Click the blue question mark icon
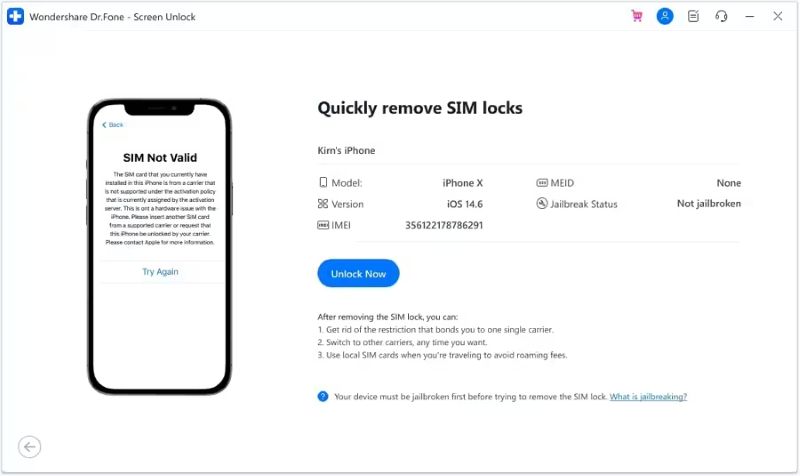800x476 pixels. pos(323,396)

...

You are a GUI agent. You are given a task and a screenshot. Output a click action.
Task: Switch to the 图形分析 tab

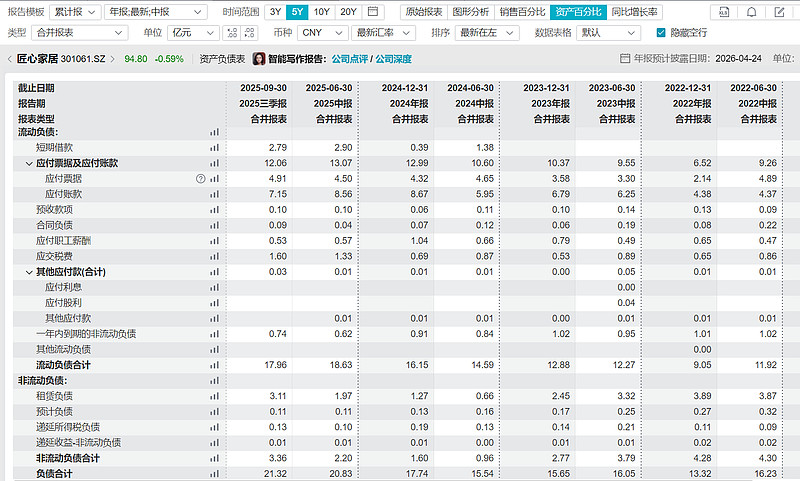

* * *

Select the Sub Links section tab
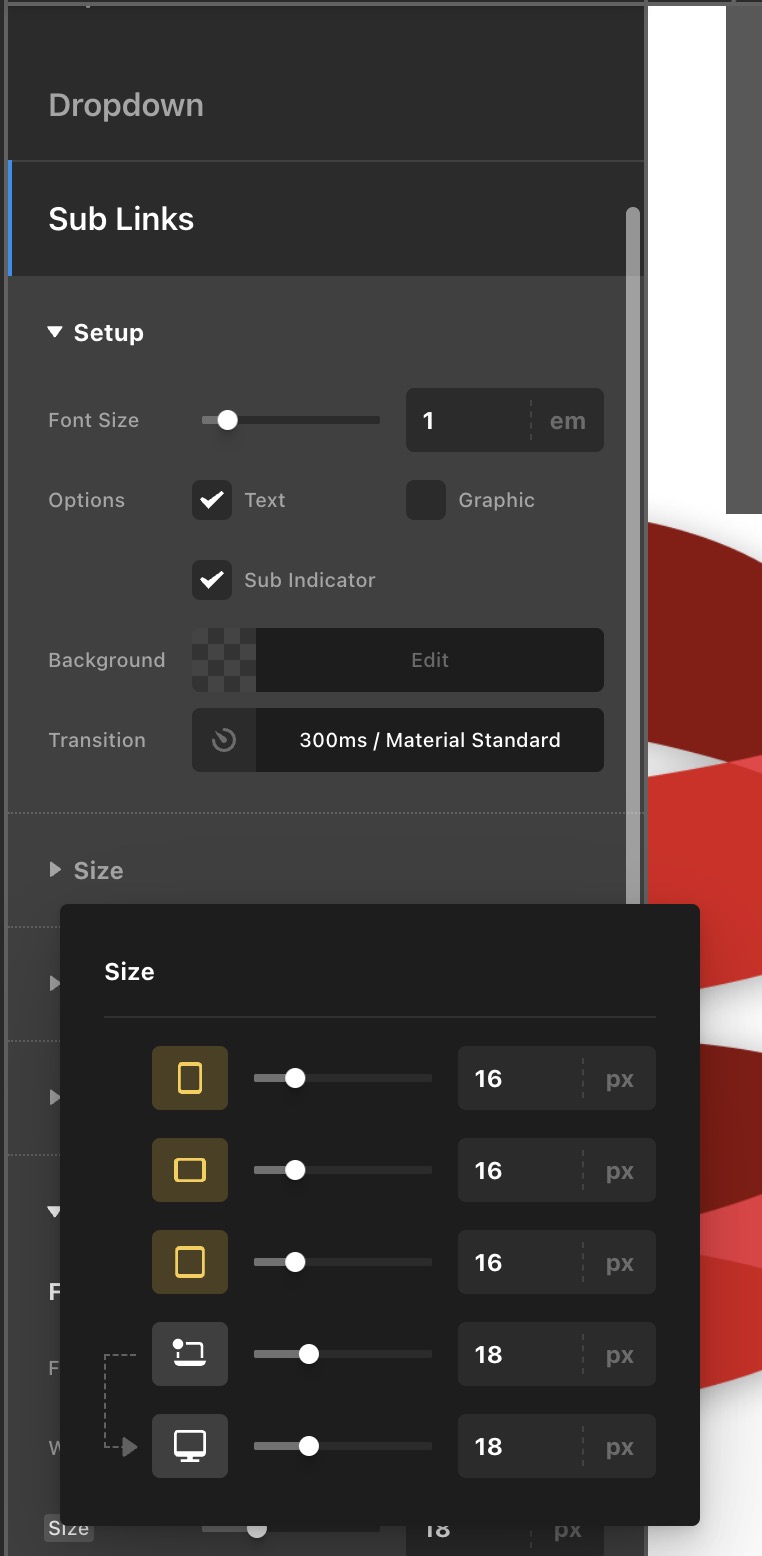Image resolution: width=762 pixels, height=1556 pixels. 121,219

**WORK ORDER**
Please give again the lines above between the line holding "You are a GUI" and the line holding "Task: Switch to the 图形分析 tab", inclusive, exactly as they are and with nothing added.

**RESPONSE AREA**
You are a GUI agent. You are given a task and a screenshot. Output a click action.
Task: Switch to the 图形分析 tab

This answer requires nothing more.